**** Information given ****

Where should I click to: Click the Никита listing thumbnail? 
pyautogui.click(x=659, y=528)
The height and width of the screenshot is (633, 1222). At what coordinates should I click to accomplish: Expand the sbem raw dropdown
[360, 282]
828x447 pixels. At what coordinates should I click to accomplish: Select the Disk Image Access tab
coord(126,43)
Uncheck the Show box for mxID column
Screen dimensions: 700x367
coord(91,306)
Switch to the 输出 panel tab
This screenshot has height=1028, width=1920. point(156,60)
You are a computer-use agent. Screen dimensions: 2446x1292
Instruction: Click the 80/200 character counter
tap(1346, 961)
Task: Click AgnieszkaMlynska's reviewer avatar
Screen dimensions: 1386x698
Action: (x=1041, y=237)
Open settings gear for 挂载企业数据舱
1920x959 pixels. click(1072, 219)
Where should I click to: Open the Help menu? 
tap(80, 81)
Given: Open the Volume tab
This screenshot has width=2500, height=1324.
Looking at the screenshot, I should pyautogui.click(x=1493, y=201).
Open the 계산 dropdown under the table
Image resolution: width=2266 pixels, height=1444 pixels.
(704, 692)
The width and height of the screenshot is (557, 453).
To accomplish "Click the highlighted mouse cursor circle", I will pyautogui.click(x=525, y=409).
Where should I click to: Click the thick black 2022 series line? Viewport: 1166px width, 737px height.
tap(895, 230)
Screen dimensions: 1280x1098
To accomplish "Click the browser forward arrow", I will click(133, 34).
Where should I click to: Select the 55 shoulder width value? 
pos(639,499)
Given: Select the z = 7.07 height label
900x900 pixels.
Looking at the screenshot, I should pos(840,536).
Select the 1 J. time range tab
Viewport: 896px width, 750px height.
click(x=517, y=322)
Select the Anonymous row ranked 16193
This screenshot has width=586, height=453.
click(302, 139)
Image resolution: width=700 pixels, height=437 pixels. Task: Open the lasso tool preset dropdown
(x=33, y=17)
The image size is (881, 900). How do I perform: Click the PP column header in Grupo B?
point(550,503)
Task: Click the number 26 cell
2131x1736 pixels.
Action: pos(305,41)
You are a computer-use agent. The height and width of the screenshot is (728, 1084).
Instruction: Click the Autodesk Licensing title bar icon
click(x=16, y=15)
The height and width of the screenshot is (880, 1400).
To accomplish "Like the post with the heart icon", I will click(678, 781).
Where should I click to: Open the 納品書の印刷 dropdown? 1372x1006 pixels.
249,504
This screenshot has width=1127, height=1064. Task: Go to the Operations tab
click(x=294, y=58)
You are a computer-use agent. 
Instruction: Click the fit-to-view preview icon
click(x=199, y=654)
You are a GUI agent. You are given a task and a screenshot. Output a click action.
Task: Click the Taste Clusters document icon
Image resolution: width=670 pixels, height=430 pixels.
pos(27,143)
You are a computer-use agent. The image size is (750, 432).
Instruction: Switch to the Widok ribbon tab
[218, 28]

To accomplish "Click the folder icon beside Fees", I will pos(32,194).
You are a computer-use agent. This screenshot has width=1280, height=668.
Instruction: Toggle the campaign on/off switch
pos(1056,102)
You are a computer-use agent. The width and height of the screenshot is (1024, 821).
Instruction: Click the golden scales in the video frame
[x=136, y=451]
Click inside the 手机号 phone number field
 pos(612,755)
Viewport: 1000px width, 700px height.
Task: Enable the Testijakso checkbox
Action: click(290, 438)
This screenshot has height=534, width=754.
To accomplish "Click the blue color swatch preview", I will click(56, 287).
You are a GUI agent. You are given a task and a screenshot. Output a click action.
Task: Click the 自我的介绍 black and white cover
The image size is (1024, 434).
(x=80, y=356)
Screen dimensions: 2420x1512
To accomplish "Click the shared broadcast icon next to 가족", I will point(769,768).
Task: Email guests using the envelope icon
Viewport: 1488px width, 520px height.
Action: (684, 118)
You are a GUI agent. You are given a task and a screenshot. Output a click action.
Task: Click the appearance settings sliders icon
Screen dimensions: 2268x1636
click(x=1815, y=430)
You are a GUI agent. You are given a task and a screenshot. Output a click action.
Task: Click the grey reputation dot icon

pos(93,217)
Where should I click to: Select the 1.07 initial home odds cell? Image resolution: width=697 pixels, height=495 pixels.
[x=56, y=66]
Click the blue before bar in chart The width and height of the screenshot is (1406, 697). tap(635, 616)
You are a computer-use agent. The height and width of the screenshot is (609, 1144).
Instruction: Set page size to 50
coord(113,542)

****

• **Problem statement**:
Please reproduce all of the lines above word for word, without changing anything.

• **Complete response**:
Where should I click to: Click the Никита listing thumbnail? 
pyautogui.click(x=659, y=528)
The height and width of the screenshot is (633, 1222). At what coordinates should I click to accomplish: Expand the sbem raw dropdown
[360, 282]
828x447 pixels. At what coordinates should I click to accomplish: Select the Disk Image Access tab
coord(126,43)
Uncheck the Show box for mxID column
Screen dimensions: 700x367
coord(91,306)
Switch to the 输出 panel tab
This screenshot has height=1028, width=1920. point(156,60)
You are a computer-use agent. Screen dimensions: 2446x1292
Instruction: Click the 80/200 character counter
tap(1346, 961)
Task: Click AgnieszkaMlynska's reviewer avatar
Screen dimensions: 1386x698
Action: (x=1041, y=237)
Open settings gear for 挂载企业数据舱
1920x959 pixels. click(1072, 219)
Where should I click to: Open the Help menu? 
tap(80, 81)
Given: Open the Volume tab
This screenshot has width=2500, height=1324.
Looking at the screenshot, I should pyautogui.click(x=1493, y=201).
Open the 계산 dropdown under the table
Image resolution: width=2266 pixels, height=1444 pixels.
(704, 692)
The width and height of the screenshot is (557, 453).
To accomplish "Click the highlighted mouse cursor circle", I will pyautogui.click(x=525, y=409).
Where should I click to: Click the thick black 2022 series line? Viewport: 1166px width, 737px height.
tap(895, 230)
Screen dimensions: 1280x1098
To accomplish "Click the browser forward arrow", I will click(133, 34).
Where should I click to: Select the 55 shoulder width value? 
pos(639,499)
Given: Select the z = 7.07 height label
900x900 pixels.
Looking at the screenshot, I should pos(840,536).
Select the 1 J. time range tab
Viewport: 896px width, 750px height.
click(x=517, y=322)
Select the Anonymous row ranked 16193
This screenshot has width=586, height=453.
click(302, 139)
Image resolution: width=700 pixels, height=437 pixels. Task: Open the lasso tool preset dropdown
(x=33, y=17)
The image size is (881, 900). How do I perform: Click the PP column header in Grupo B?
point(550,503)
Task: Click the number 26 cell
2131x1736 pixels.
Action: pos(305,41)
You are a computer-use agent. The height and width of the screenshot is (728, 1084).
Instruction: Click the Autodesk Licensing title bar icon
click(x=16, y=15)
The height and width of the screenshot is (880, 1400).
To accomplish "Like the post with the heart icon", I will click(678, 781).
Where should I click to: Open the 納品書の印刷 dropdown? 1372x1006 pixels.
249,504
This screenshot has width=1127, height=1064. Task: Go to the Operations tab
click(x=294, y=58)
You are a computer-use agent. 
Instruction: Click the fit-to-view preview icon
click(x=199, y=654)
You are a GUI agent. You are given a task and a screenshot. Output a click action.
Task: Click the Taste Clusters document icon
Image resolution: width=670 pixels, height=430 pixels.
pos(27,143)
You are a computer-use agent. The image size is (750, 432).
Instruction: Switch to the Widok ribbon tab
[218, 28]

To accomplish "Click the folder icon beside Fees", I will pos(32,194).
You are a computer-use agent. This screenshot has width=1280, height=668.
Instruction: Toggle the campaign on/off switch
pos(1056,102)
You are a computer-use agent. The width and height of the screenshot is (1024, 821).
Instruction: Click the golden scales in the video frame
[x=136, y=451]
Click inside the 手机号 phone number field
 pos(612,755)
Viewport: 1000px width, 700px height.
Task: Enable the Testijakso checkbox
Action: click(290, 438)
This screenshot has height=534, width=754.
To accomplish "Click the blue color swatch preview", I will click(56, 287).
You are a GUI agent. You are given a task and a screenshot. Output a click action.
Task: Click the 自我的介绍 black and white cover
The image size is (1024, 434).
(x=80, y=356)
Screen dimensions: 2420x1512
To accomplish "Click the shared broadcast icon next to 가족", I will point(769,768).
Task: Email guests using the envelope icon
Viewport: 1488px width, 520px height.
Action: (684, 118)
You are a GUI agent. You are given a task and a screenshot. Output a click action.
Task: Click the appearance settings sliders icon
Screen dimensions: 2268x1636
click(x=1815, y=430)
You are a GUI agent. You are given a task and a screenshot. Output a click action.
Task: Click the grey reputation dot icon

pos(93,217)
Where should I click to: Select the 1.07 initial home odds cell? Image resolution: width=697 pixels, height=495 pixels.
[x=56, y=66]
Click the blue before bar in chart The width and height of the screenshot is (1406, 697). tap(635, 616)
You are a computer-use agent. The height and width of the screenshot is (609, 1144).
Instruction: Set page size to 50
coord(113,542)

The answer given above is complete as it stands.